WaveGAS: Waveform Relaxation for Scaling Graph Neural Networks
Jana Vatter, Mykhaylo Zayats, Marcos Martínez Galindo, Vanessa López, Ruben Mayer, Hans-Arno Jacobsen, Hoang Thanh Lam
TL;DR
The paper tackles scaling Graph Neural Network training on billion-scale graphs by building on GAS and its historical-embedding trick, which suffers from staleness and gradient approximation errors. It introduces WaveGAS, a waveform-relaxation-inspired extension that performs multiple forward passes within a training step to refresh historical embeddings, coupled with GradAS gradient tracking to improve gradient accuracy. Theoretical intuition draws on an ODE discretization of GNN dynamics and WR convergence, yielding a bound showing staleness decays superlinearly with the number of waveform iterations $I$. Empirically, WaveGAS consistently improves over GAS across multiple benchmarks, sometimes even matching or exceeding full-graph training while preserving memory footprint, albeit with longer training time. This approach advances scalable GNN training for large graphs and opens avenues for applying WR-inspired refinements and gradient-tracking in partitioned graph learning.
Abstract
With the ever-growing size of real-world graphs, numerous techniques to overcome resource limitations when training Graph Neural Networks (GNNs) have been developed. One such approach, GNNAutoScale (GAS), uses graph partitioning to enable training under constrained GPU memory. GAS also stores historical embedding vectors, which are retrieved from one-hop neighbors in other partitions, ensuring critical information is captured across partition boundaries.
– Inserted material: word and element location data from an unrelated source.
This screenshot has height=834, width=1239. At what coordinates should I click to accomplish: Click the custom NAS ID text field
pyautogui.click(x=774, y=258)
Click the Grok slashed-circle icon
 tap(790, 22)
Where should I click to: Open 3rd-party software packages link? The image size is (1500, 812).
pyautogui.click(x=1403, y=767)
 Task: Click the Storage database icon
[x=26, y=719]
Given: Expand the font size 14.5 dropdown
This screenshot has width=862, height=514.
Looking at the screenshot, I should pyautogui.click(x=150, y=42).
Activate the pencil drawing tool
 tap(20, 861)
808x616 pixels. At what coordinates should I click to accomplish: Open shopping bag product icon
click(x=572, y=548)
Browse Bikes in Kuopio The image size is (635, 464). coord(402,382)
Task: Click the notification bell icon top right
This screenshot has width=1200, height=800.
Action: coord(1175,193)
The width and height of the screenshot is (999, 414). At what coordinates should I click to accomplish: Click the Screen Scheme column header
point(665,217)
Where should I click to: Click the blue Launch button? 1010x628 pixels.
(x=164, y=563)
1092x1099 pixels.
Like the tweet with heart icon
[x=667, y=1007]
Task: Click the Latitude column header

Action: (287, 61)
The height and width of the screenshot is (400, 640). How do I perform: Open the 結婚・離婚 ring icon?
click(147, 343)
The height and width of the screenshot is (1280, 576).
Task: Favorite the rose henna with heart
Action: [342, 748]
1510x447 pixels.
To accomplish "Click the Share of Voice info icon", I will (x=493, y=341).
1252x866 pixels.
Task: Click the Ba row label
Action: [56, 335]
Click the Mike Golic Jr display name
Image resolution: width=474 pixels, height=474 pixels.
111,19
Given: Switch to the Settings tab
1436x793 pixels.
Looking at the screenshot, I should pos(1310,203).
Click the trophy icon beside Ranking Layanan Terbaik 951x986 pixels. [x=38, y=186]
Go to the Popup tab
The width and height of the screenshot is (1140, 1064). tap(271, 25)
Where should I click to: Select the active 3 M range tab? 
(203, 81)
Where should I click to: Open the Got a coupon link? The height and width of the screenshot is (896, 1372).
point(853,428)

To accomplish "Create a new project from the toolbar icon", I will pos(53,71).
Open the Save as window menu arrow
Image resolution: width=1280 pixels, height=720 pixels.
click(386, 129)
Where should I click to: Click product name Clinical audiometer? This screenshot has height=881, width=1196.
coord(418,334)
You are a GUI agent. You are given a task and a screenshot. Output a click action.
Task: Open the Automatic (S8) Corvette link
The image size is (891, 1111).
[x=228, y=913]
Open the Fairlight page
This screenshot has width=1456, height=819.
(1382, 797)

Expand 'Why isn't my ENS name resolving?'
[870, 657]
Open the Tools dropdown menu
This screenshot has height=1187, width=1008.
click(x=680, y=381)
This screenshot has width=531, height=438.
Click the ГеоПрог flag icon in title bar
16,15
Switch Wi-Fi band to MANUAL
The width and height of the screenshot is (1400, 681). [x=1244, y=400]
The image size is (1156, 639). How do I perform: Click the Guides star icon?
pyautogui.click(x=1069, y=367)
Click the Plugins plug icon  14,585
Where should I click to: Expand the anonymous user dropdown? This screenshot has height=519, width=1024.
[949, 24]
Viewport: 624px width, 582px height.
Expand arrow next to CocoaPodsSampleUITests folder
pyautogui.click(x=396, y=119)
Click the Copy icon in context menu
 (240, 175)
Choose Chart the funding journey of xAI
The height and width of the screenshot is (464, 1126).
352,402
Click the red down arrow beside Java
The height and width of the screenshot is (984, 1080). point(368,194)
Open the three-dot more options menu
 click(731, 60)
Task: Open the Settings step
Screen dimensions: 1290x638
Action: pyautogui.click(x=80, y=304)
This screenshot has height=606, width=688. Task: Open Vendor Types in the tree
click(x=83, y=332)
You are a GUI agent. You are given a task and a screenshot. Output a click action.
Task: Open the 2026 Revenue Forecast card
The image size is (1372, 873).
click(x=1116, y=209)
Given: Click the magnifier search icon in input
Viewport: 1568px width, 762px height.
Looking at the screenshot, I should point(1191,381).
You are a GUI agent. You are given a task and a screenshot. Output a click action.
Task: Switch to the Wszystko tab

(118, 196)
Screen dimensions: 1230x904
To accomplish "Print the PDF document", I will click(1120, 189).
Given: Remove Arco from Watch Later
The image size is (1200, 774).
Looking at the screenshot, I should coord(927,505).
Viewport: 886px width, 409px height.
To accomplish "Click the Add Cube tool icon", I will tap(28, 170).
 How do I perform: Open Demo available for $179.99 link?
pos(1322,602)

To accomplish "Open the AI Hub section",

The historical embeddings which come from the previous training iteration are stale compared to the GAS estimated embeddings, resulting in approximation errors of the training algorithm. Furthermore, these errors accumulate over multiple layers, leading to suboptimal node embeddings. To address this shortcoming, we propose two enhancements: first, WaveGAS, inspired by waveform relaxation, performs multiple forward passes within GAS before the backward pass, refining the approximation of historical embeddings and gradients to improve accuracy; second, a gradient-tracking method that stores and utilizes more accurate historical gradients during training. Empirical results show that WaveGAS enhances GAS and achieves better accuracy, even outperforming methods that train on full graphs, thanks to its robust estimation of node embeddings.